The Suchard chocolate factory took off thanks to his son Philippe (1834–1883), then to his son-in-law Carl Russ (1838–1925), who ran the chocolate company from 1884 to 1924. After Philippe's death in 1884 in Neuchâtel, his daughter, Eugénie Suchard and her husband Carl Russ-Suchard, took over the functioning of his factory. Carl Russ-Suchard opened the first Suchard factory abroad in 1880 in Germany, at Lörrach.

The Suchard factory used hydropower of the nearby river to run the mills. A grinding mill consisting of a heated granite plate, and several granite rollers moving forwards and backwards were used to produce chocolate. This design, the melanger, is still used to grind cocoa paste. As a result, chocolate became more affordable.
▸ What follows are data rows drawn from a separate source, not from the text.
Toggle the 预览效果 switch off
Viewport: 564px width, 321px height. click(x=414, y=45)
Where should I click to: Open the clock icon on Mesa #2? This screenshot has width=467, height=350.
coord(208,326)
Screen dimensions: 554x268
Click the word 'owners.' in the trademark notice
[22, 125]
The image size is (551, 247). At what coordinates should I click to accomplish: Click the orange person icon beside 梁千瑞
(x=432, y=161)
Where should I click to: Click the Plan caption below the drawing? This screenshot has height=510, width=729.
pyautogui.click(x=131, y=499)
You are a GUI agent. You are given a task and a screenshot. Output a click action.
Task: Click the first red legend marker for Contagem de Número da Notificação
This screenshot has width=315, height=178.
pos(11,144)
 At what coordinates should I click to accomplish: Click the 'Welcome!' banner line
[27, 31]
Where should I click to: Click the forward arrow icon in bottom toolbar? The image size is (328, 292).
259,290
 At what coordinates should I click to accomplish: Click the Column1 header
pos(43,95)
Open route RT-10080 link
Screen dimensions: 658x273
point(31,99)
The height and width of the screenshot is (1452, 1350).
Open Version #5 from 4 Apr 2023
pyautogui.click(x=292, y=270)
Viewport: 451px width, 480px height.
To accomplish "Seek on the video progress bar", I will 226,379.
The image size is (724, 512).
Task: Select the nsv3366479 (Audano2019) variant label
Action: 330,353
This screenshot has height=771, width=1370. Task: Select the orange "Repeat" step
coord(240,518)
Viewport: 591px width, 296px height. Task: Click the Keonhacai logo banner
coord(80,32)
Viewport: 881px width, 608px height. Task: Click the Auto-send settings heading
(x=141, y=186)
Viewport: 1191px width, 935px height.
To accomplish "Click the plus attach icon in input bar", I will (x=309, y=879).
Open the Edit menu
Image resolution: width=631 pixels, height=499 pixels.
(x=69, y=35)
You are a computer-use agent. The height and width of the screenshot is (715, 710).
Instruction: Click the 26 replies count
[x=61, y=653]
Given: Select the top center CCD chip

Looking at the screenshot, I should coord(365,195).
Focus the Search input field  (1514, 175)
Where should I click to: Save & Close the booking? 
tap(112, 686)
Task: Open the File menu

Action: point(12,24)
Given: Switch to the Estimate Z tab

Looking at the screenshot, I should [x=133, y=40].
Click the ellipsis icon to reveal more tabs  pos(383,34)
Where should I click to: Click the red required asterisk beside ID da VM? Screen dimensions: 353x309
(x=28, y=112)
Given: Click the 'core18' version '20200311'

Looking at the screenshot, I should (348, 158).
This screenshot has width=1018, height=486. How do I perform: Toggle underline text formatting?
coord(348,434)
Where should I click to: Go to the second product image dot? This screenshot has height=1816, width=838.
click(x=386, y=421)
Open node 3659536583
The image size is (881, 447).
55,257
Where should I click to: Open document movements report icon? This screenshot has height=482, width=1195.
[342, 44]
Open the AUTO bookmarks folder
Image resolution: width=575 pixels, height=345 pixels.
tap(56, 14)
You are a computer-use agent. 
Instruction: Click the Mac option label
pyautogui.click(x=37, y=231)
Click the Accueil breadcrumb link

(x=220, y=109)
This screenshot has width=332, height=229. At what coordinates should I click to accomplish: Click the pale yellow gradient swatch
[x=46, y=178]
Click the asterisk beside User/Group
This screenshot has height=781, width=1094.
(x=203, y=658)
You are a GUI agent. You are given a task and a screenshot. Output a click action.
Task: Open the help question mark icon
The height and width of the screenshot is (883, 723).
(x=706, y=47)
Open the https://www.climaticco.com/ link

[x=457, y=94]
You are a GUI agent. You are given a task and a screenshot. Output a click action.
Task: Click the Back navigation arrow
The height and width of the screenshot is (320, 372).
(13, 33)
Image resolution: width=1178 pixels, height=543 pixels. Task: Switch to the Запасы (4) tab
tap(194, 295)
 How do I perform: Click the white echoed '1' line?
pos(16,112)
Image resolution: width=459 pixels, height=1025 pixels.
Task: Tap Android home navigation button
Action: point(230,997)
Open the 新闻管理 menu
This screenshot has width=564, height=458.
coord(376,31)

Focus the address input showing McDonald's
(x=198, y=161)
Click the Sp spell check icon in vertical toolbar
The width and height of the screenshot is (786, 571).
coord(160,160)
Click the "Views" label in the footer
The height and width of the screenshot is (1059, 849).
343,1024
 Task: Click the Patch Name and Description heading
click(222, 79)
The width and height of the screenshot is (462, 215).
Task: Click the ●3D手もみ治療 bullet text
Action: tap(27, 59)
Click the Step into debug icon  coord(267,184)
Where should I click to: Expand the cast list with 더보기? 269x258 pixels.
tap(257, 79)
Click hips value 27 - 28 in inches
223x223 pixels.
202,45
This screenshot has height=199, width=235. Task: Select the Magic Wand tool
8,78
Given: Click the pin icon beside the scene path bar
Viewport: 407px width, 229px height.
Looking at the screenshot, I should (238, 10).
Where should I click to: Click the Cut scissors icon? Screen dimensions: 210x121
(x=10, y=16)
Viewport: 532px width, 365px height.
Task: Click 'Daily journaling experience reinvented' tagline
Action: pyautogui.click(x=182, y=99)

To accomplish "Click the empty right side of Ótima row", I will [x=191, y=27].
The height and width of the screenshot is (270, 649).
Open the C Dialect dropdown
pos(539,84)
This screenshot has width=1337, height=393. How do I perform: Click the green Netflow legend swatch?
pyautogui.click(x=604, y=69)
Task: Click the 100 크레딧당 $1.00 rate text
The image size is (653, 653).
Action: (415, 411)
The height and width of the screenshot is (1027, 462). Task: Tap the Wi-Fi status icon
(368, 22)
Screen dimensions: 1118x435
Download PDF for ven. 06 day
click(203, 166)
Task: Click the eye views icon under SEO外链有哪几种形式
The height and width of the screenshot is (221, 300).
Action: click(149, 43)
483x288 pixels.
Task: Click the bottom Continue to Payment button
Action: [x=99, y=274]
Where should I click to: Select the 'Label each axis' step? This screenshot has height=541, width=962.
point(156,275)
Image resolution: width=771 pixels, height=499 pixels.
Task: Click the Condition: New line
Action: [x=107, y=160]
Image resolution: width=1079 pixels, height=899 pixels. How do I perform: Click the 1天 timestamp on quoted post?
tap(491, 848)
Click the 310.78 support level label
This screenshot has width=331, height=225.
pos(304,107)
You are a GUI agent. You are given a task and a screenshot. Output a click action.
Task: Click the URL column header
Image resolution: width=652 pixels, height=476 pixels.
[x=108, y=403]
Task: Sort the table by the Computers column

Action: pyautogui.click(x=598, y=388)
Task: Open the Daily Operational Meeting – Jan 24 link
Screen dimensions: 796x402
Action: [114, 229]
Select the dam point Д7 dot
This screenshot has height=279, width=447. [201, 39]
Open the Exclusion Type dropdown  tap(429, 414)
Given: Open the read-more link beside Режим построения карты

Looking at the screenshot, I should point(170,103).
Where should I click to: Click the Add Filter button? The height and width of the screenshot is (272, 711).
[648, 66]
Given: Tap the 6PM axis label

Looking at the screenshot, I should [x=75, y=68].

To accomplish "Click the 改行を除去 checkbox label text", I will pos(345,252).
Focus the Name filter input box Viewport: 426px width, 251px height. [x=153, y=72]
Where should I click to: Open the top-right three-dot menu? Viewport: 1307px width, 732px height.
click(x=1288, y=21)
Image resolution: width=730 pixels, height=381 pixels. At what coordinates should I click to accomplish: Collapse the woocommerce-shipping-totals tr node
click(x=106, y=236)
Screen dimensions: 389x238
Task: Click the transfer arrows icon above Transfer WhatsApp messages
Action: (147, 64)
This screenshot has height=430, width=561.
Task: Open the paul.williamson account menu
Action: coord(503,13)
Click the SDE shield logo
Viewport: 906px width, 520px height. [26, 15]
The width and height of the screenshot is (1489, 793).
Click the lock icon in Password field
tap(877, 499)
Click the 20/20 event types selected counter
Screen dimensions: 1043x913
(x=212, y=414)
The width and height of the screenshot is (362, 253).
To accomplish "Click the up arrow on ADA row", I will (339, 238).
Before opening his factory, Suchard realized that a small tablet sold at a pharmacy was worth three days' wages.

However, chocolate was still an expensive product, therefore limiting the number of potential customers. Suchard struggled financially early in his career as a chocolatier. His success came in 1842, with a bulk order from Frederick William IV, king of Prussia, who was also the prince of Neuchâtel. This triggered a boom, and soon his chocolates won prizes at the London Great Exhibition of 1851 and the Paris Universal Exposition of 1855. By the end of the 19th century, Suchard had become the largest chocolate producer.

A traveller’s book from 1874 features an advertisement for Suchard's chocolate bonbons and creams, as well as its fancy boxes and tourist boxes of chocolates.

In 1896, inspired by the success of Daniel Peter, Carl Russ-Suchard created a first milk chocolate bar. In 1901, the company mechanized its production and launched the Milka chocolate brand for the Swiss market. Carl Russ-Suchard combined an unusual purple packaging with a Simmental cow symbolizing their use of milk.

Having become a public limited company in 1905, Suchard was transformed into a holding company in 1930, marking the end of the family business after Willy Russ had sold his shares. Suchard continued its development abroad as well as on the Serrières site (30 kg of chocolate per day in 1826, 60 tons in 1924; 100 workers in 1875, 920 at the end of the 1960s) and diversified its products with various brands such as Suchard Express (a chocolate drink) and Sugus (fruit candies).

==Mergers==
In 1970, Suchard merged with Tobler to become Interfood. In 1982, Interfood was acquired by Klaus Johann Jacobs, and became part of the company Jacobs Suchard. In 1987, the Suchard company acquired 66% of the shares of the Côte d'Or chocolate company. In 1990, Philip Morris, also based in Neuchâtel, announced that they would buy Jacobs Suchard. In 1993, Philip Morris combined Kraft General Foods Europe and Jacobs Suchard AG, renaming it Kraft Jacobs Suchard. Chocolat Suchard was then merged with another Philip Morris purchase, Terry's of York later in 1993 to form the Terry's Suchard subsidiary. It spun off its chocolate and confectionery brands as Mondelez International as of 2012. The Suchard factory in the Serrières Valley is no longer used for production. Mondelez moved production to the Toblerone factory in Bern in the 1990s. In 2015, Mondelez opened a new production line for Milka and Suchard chocolates at its plant in Bludenz, Austria.

The Suchard Rochers brand and Suchard Express was sold by Mondelez, along with Terry's and five factories, to investment company Eurazeo, which formed the French confectioner Carambar & Co in 2016, but this Excludes all of Suchard, including the Chocolat Suchard brands in Argentina, Switzerland, and Spain.